Exploring the computational universe

Stephen Wolfram explores the universe of possible simple programs and shows that knowledge about many natural and artificial processes could be represented in terms of surprisingly simple programs.

2003: Human Genome Project

The complete code of a human

The Human Genome Project is declared complete in finding a reference DNA sequence for every human.

2004: Facebook

Capturing the social network

Facebook begins to capture social relations between people on a large scale.

2004: OpenStreetMap

Steve Coast initiates a project to create a crowdsourced street-level map of the world.

2008: Blockchain

Cryptographic transactions and distributed ledgers

Satoshi Nakamoto invents blockchain as the public transaction ledger for Bitcoin.
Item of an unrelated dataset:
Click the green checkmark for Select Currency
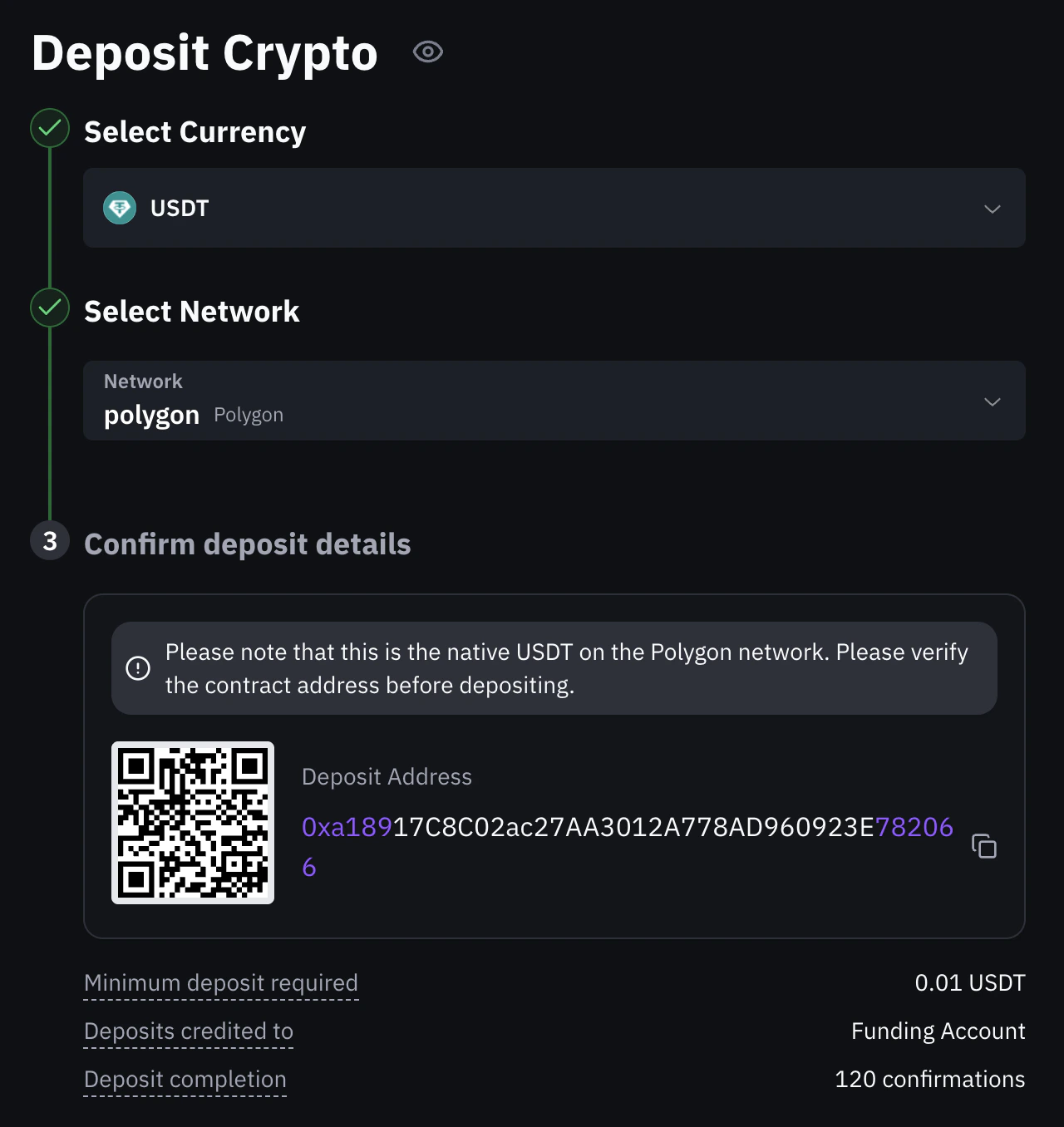 [49, 128]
2009: Wearable Biometric Device

Consumer electronics companies like Fitbit begin releasing activity trackers that track movement, steps and heart rate through signal processing, uploading data via the internet to a cloud service to be processed and analyzed.

2009: Wolfram|Alpha

An engine for computational knowledge

Wolfram|Alpha is launched as a website that computes answers to natural-language queries based on a large collection of algorithms and curated data.


2012: ORCID

ORCID uniquely identifies scientific and academic authors and contributors.

2014: Digital Assistants

Digital assistants like Siri, Cortana and Alexa that perform digital speech recognition to automate a variety of consumer or industrial applications become popular.

2017: The Wolfram Data Repository

Making public data computable

The Wolfram Data Repository makes public data computable and accessible while also keeping it securely stored.